Reproduce all lines of the listing below in which the word "cell" occurs.

*Supplied data*.
'''

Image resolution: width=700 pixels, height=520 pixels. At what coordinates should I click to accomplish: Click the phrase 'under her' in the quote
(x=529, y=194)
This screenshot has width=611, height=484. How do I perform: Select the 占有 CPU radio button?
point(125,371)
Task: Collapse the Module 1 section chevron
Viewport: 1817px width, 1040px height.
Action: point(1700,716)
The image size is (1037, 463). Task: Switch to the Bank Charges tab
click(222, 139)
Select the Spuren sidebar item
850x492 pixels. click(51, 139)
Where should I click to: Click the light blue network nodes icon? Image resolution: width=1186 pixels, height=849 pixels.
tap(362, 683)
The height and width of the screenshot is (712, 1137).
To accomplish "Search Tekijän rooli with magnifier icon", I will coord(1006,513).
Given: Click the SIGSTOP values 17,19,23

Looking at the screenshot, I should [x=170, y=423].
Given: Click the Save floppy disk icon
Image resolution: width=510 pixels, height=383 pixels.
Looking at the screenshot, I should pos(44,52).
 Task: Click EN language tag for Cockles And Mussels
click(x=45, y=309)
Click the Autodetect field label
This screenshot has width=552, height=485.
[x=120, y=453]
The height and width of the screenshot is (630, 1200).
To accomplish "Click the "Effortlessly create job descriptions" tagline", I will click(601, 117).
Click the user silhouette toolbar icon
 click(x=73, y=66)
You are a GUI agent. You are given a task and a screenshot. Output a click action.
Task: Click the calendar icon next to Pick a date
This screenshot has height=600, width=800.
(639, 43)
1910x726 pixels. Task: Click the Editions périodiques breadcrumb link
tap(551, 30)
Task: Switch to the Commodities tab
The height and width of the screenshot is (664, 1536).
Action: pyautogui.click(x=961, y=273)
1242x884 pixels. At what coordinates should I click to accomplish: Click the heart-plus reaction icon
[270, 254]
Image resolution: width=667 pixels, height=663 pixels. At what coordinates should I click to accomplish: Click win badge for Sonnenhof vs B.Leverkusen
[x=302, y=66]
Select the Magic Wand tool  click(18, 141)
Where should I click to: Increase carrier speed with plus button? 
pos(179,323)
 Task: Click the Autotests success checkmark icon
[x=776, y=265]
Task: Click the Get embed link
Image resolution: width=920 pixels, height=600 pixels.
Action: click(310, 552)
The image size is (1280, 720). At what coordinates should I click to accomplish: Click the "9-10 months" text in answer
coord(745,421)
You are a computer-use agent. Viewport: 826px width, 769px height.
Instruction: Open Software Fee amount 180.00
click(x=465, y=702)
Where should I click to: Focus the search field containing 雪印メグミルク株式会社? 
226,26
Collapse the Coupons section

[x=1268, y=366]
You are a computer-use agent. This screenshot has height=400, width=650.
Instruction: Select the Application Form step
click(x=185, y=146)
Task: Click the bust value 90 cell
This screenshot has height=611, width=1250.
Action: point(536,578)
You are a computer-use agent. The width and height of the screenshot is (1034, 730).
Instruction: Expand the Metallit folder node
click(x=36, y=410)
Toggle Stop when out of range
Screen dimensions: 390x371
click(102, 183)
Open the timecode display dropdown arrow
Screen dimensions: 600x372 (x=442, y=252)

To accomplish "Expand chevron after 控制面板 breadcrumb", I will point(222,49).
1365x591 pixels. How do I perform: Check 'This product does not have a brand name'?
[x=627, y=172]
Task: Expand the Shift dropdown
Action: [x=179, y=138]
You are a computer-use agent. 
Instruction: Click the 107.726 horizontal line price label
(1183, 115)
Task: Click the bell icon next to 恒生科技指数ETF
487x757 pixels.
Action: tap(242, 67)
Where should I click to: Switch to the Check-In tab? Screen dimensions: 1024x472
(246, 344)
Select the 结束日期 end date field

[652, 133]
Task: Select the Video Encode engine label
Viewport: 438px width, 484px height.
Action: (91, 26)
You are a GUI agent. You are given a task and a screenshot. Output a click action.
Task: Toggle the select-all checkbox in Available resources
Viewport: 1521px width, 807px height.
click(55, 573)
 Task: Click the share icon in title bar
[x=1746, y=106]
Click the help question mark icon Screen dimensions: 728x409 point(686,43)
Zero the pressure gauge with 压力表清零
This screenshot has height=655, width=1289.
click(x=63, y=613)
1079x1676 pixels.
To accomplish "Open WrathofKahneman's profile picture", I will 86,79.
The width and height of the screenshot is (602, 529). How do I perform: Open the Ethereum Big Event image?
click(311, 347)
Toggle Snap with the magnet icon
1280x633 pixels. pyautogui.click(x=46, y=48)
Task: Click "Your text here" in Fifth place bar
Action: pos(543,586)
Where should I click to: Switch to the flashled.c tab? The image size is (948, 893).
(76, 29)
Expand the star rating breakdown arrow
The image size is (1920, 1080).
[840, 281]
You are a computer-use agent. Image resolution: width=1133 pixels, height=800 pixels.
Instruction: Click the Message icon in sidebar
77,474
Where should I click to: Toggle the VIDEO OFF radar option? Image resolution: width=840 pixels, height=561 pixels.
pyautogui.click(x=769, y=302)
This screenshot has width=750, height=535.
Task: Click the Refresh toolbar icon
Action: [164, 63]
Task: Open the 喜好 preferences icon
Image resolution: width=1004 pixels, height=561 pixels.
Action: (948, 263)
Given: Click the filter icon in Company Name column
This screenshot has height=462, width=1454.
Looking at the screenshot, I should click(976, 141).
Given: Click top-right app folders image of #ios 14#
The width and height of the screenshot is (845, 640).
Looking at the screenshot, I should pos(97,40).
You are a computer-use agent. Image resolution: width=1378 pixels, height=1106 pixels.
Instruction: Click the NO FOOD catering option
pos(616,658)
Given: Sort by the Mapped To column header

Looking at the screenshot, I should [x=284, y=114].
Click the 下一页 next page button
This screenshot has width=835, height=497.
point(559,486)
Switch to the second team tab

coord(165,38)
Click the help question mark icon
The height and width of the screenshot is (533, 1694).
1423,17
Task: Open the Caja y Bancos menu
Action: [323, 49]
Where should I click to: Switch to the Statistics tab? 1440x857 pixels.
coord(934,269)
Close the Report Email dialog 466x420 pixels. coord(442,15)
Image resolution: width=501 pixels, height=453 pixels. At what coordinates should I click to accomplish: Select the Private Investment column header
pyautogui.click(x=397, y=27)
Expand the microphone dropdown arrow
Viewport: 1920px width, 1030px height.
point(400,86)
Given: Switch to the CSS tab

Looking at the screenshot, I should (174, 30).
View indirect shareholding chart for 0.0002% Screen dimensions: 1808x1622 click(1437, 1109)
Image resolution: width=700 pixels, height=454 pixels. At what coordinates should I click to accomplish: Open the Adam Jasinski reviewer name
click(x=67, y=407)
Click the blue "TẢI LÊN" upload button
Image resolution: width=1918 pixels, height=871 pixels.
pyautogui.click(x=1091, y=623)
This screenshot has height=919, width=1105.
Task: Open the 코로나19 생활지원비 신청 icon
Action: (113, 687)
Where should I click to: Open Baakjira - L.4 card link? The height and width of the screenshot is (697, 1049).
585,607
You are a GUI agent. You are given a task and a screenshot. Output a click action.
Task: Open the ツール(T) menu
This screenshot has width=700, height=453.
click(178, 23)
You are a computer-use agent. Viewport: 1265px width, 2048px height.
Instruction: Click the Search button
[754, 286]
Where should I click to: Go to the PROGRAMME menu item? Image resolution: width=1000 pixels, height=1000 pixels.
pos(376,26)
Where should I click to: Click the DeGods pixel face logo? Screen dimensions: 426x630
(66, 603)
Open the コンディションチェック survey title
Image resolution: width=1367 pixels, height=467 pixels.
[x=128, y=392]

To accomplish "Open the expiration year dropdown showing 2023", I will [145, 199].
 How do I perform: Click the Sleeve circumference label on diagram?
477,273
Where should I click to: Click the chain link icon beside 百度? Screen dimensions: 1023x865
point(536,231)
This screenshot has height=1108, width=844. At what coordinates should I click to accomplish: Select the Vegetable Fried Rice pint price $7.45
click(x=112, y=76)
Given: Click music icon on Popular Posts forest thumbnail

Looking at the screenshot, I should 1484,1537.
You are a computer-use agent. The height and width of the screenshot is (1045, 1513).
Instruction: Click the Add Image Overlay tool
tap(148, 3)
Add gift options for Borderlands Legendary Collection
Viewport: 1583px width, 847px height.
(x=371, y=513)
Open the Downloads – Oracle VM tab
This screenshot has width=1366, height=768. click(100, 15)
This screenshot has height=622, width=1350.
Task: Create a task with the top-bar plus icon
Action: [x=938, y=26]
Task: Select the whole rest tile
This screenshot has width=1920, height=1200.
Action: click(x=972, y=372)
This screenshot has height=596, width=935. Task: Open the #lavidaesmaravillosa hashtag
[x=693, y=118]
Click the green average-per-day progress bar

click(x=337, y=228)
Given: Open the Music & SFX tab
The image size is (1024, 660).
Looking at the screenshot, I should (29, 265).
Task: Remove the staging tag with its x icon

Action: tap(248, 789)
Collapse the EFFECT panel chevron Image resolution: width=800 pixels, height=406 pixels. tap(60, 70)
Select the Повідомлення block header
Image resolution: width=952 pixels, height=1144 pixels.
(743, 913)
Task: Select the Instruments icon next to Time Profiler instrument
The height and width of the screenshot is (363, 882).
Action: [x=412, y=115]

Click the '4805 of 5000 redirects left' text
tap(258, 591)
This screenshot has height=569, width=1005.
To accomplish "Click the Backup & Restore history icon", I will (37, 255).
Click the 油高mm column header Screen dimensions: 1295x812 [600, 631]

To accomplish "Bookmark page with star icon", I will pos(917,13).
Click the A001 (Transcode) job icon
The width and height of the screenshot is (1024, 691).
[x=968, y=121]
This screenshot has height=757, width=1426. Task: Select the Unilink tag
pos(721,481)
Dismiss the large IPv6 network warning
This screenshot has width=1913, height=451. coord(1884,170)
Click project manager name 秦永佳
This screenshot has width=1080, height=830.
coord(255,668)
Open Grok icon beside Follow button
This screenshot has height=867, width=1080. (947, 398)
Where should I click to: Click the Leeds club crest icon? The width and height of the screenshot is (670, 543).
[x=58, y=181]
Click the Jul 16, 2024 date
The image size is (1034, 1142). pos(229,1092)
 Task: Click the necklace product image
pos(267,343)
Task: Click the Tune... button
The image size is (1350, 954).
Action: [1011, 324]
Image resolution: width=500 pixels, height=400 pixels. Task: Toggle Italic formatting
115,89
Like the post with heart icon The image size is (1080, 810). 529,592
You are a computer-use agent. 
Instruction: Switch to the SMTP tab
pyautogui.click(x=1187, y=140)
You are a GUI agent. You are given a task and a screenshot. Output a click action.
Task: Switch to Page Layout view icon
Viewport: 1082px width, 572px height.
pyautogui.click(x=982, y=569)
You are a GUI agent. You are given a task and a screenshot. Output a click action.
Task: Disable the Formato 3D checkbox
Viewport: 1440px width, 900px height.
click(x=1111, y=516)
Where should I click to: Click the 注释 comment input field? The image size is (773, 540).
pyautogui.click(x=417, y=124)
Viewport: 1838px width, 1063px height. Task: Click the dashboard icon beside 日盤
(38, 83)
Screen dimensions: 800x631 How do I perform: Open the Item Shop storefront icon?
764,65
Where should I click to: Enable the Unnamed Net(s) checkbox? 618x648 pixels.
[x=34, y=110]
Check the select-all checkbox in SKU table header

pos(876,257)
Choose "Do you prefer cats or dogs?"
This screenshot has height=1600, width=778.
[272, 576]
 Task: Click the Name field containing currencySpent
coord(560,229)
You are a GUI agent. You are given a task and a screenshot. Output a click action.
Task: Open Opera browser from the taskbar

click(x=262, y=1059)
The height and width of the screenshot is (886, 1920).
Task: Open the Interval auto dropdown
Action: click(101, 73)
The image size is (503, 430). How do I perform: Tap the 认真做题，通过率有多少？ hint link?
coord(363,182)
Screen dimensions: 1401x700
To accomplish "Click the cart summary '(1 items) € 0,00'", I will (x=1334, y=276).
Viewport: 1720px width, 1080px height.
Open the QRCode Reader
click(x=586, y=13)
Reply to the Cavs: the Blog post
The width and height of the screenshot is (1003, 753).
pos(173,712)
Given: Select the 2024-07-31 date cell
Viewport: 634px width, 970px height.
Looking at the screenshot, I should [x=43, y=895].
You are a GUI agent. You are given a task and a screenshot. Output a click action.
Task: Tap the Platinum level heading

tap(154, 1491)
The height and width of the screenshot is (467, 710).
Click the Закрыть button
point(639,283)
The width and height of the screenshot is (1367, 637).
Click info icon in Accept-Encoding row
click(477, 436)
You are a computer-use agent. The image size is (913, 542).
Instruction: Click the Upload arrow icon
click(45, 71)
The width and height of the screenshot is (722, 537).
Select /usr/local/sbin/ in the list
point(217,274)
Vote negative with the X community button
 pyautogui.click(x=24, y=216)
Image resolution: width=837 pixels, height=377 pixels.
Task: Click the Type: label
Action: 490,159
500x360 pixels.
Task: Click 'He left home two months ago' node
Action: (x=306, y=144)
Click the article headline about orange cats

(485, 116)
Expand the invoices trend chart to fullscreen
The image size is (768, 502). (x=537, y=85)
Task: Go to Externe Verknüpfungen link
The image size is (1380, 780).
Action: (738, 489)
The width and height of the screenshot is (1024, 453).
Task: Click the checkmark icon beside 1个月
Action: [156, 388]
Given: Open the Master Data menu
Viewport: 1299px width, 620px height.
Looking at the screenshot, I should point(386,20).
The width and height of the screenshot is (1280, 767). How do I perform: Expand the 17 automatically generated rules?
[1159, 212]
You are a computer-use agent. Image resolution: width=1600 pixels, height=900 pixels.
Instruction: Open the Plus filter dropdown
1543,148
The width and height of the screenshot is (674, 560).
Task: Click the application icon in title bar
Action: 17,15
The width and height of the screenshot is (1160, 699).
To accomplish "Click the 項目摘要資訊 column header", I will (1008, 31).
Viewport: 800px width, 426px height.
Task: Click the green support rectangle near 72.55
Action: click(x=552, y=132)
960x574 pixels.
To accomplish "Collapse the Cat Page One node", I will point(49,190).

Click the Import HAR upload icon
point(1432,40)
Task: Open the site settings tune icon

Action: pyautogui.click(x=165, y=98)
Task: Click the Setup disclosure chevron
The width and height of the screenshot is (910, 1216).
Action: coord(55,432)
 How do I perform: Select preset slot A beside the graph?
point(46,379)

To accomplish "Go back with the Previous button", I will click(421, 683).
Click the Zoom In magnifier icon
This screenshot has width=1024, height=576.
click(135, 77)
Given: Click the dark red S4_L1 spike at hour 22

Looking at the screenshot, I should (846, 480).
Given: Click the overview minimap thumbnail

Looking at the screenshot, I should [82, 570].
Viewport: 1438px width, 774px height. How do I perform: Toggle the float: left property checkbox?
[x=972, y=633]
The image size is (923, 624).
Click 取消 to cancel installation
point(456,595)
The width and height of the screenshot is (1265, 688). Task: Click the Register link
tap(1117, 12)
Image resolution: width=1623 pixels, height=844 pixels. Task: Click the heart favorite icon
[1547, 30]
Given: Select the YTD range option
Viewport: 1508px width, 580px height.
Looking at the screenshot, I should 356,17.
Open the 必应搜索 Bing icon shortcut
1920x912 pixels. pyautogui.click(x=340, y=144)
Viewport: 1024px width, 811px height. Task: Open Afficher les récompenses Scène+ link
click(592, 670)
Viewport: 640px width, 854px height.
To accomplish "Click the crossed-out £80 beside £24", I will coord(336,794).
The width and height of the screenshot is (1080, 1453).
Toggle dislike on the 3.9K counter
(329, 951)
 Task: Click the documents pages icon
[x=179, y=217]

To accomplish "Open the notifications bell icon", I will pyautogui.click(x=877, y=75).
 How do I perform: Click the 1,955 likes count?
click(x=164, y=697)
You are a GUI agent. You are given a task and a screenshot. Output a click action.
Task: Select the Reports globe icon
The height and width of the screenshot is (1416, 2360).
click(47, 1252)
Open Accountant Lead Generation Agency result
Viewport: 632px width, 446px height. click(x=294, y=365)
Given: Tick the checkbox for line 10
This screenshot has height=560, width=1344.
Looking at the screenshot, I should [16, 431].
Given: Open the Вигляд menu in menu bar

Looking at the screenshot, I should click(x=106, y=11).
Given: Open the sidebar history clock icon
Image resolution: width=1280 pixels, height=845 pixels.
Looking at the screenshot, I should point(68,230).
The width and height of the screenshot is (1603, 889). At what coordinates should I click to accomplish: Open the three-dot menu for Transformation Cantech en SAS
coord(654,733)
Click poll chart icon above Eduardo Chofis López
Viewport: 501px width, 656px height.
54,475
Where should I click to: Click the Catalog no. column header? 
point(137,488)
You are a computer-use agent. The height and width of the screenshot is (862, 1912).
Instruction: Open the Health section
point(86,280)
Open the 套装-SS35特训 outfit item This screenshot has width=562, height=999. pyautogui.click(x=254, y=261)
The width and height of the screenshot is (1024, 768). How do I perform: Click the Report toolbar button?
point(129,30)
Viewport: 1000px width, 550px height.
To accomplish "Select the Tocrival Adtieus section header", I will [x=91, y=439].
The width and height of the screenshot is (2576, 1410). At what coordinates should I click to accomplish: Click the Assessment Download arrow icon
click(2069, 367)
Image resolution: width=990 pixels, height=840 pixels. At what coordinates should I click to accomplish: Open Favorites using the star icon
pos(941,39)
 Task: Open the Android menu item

'''

*Solution to this problem*.
Task: Click the bust value 90 cell
Given: Select the 2024-07-31 date cell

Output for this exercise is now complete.